Our world is becoming a digital one. In 1994 only 3% of the world’s data was stored digitally, and in 2007 it was up to 94%; we’ll have created an estimated 2.7 zettabytes (21 zeros) of digital data up to and including 2012, and that number is expected to be doubling every year by some and predicted to grow much more quickly than that by others (I’m putting my money on these guys). Lately there’s been a dramatic shift in what we store — many more videos, songs, and games, which take more space and bandwidth to store and interact with than does all that ridiculous chainmail we’ve been saving from the 90s. Games are an interesting new server hog because some of the largest and fastest virtual clouds have been developed for and dedicated to very large game worlds, or in some cases, like EVE Online, an entire galaxy with over 7,500 accessible solar systems; at any given point there are usually over 50,000 players all piloting spaceships together in one server.
Another game called Second Life also lets everyone play together, but there’s an emphasis on player creativity intertwined into the social aspects of the game. The game includes a 3D modeling engine and a trading system that exchanges the in-game Linden dollar for several real-world currencies, including the American dollar, and the in-game economy’s GDP is approaching that of the US’s. Players own the rights to everything that they create, so setting up a virtual business to sell virtual creations is common. An SL (Second Life) player that goes by Maxi Gossamer had the bright idea to take her creations out of the game by modifying them to be 3D printed.
Maxi sells ornate jewelry that she designs in-game at her virtual store in SL, but now her customers can order physical versions of her wares too. She uses Shapeways to have her pieces printed in sterling silver and stainless steel, and the prices are lower than I’d expect. Her Marrakech Heart pendant goes for around $125 in silver, and this is no gumball machine trinket.
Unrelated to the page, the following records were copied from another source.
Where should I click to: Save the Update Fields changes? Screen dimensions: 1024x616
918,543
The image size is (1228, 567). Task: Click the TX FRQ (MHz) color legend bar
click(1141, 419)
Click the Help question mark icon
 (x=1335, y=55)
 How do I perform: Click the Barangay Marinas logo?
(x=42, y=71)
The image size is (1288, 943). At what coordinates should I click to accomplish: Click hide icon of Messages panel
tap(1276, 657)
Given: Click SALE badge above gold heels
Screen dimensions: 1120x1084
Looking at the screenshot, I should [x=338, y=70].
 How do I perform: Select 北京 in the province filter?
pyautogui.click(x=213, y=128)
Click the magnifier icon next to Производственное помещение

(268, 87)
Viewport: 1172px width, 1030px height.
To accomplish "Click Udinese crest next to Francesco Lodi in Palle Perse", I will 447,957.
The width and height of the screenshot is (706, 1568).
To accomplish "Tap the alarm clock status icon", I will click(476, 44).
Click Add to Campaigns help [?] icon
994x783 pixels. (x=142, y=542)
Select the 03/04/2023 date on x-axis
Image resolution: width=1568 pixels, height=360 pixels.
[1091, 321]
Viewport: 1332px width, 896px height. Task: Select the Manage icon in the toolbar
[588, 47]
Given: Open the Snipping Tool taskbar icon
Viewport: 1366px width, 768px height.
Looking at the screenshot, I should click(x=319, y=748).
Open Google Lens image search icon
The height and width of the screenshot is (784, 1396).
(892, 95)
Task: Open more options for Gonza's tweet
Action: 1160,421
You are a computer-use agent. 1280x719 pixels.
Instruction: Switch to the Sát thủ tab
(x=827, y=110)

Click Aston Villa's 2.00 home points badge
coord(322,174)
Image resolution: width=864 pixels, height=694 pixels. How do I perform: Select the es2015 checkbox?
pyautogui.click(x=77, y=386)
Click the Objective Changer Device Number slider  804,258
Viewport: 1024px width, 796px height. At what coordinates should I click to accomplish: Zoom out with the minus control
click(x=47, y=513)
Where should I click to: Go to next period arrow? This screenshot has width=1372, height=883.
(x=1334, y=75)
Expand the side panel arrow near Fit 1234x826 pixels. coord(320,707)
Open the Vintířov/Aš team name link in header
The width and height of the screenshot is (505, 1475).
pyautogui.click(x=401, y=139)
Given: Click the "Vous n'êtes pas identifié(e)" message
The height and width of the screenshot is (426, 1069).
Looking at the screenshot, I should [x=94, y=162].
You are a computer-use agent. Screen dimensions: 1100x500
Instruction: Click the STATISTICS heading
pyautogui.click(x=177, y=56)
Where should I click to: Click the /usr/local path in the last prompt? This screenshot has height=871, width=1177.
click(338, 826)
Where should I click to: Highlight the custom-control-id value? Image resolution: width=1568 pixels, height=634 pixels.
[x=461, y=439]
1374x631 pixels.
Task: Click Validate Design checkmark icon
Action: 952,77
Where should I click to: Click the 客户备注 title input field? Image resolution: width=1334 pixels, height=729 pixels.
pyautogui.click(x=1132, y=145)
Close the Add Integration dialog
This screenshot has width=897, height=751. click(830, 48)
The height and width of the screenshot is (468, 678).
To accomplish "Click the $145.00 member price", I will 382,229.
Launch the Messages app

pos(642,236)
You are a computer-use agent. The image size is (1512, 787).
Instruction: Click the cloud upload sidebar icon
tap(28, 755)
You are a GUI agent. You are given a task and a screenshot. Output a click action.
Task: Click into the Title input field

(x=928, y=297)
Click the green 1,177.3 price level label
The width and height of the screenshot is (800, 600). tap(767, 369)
For around $15 you can get her Ottoman Heart Ring in steel. That’s hand-modeled 3D printed jewelry from a virtual world for supermarket prices. Maxi used Light Wave 3D and ZBrush to convert her game models into printable models, demonstrating both her flexibility with modeling and the power of modern modeling software.
Shapeways is not only getting business from the physical world, but now from virtual simulations. Traffic is traffic. For Maxi, her hybrid business incurs almost no overhead expenses since Shapeways doesn’t directly charge to have a store through its website and all of her pieces are printed-to-order; her customers were already patrons in SL so she doesn’t have to spend on advertising. That’s an attractive business model, and with the rise in virtual space occurring so rapidly, I think we’ll start to see more of these stores popping up on virtual corners everywhere.